_Text shown_:
[start]
# Indonesian Championship 2012 - Yogyakarta



## CuberMan (Oct 23, 2012)

*About the Competition*

Indonesian Championship is a bi-annual competition, together with Indonesian Open, they are the largest Rubik’s Cube competition in Indonesia with more than 120 competitors came in Indonesian Open last year. The winner of the competition will be crowned as national champion of Indonesia.


*Date* 

14-16 December 2012


*Events*

1. 2x2 (2 round)
2. 3x3 (3 round)
3. 4x4 (2 round)
4. 5x5 (2 round)
5. 6x6 (1 round)
6. 7x7 (1 round)
7. 3x3 OH (2 round)
8. 3x3 BLD (2 round)
9. 3x3 FM (1 round)
10. 3x3 WF (2 round)
11. Pyraminx (2 round)
12. Megaminx (2 round)
13. Square-1 (1 round)
14. Clock (2 round)
15. 4x4 BLD (1 round)
16. 5x5 BLD (1 round)
17. 3x3 MBLD (1 round)


*Registration Fee*

Early Bird: Rp 125.000
On the spot: Rp 150.000 



*Schedule*







*Venue*

Monumen Jogja Kembali (Monument to the Recapture of Yogyakarta)
Jl. Lingkar Utara, Yogyakarta 55581, Indonesia






Monumen Jogja Kembali, known colloquially as Monjali, is a pyramid-shaped museum dedicated to the Indonesian National Revolution located in the Ngaglik sub-district, Sleman, Special Region of Yogyakarta, Indonesia. 



This competition is recognized as an official World Cube Association competition. Therefore, all competitors should be familiar with the WCA regulations.
[end]
_Given data_:
[start]
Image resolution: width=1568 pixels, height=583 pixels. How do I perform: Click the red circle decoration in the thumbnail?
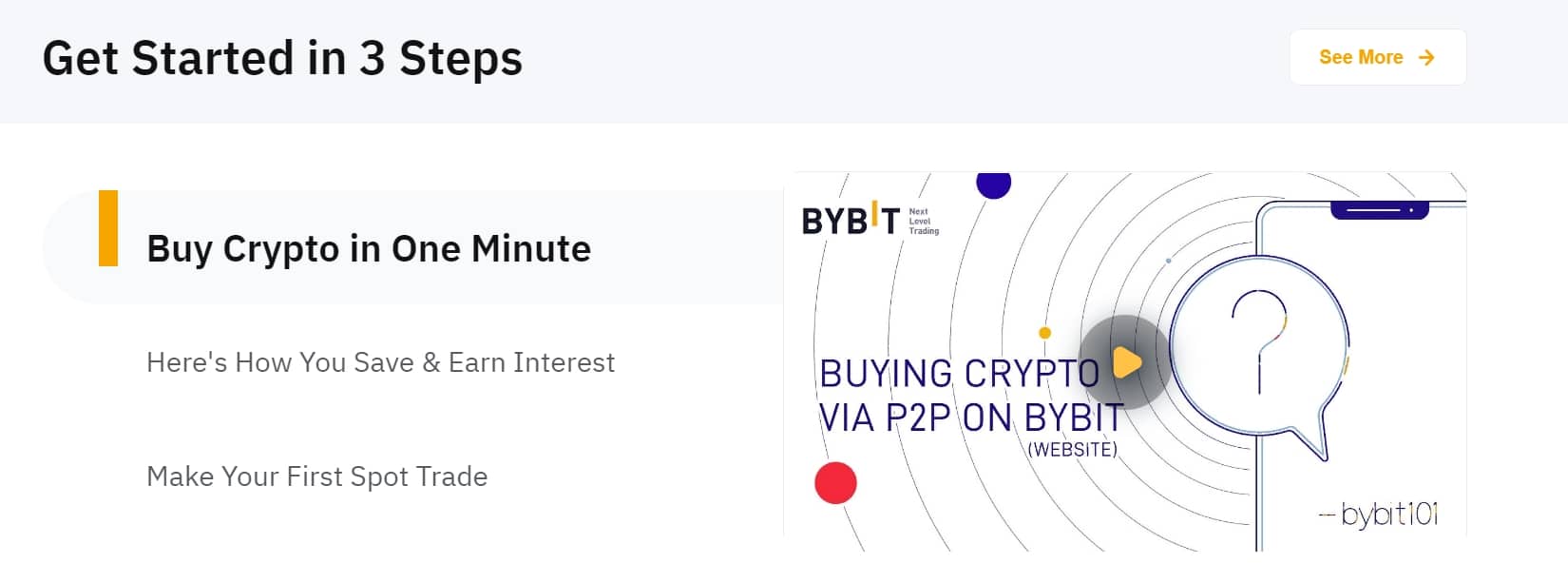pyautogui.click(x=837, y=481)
[end]
_Exercise goal_: Print the Indonesian Championship 2012 post again in full, word for word.

_Final answer_:
# Indonesian Championship 2012 - Yogyakarta



## CuberMan (Oct 23, 2012)

*About the Competition*

Indonesian Championship is a bi-annual competition, together with Indonesian Open, they are the largest Rubik’s Cube competition in Indonesia with more than 120 competitors came in Indonesian Open last year. The winner of the competition will be crowned as national champion of Indonesia.


*Date* 

14-16 December 2012


*Events*

1. 2x2 (2 round)
2. 3x3 (3 round)
3. 4x4 (2 round)
4. 5x5 (2 round)
5. 6x6 (1 round)
6. 7x7 (1 round)
7. 3x3 OH (2 round)
8. 3x3 BLD (2 round)
9. 3x3 FM (1 round)
10. 3x3 WF (2 round)
11. Pyraminx (2 round)
12. Megaminx (2 round)
13. Square-1 (1 round)
14. Clock (2 round)
15. 4x4 BLD (1 round)
16. 5x5 BLD (1 round)
17. 3x3 MBLD (1 round)


*Registration Fee*

Early Bird: Rp 125.000
On the spot: Rp 150.000 



*Schedule*







*Venue*

Monumen Jogja Kembali (Monument to the Recapture of Yogyakarta)
Jl. Lingkar Utara, Yogyakarta 55581, Indonesia






Monumen Jogja Kembali, known colloquially as Monjali, is a pyramid-shaped museum dedicated to the Indonesian National Revolution located in the Ngaglik sub-district, Sleman, Special Region of Yogyakarta, Indonesia. 



This competition is recognized as an official World Cube Association competition. Therefore, all competitors should be familiar with the WCA regulations.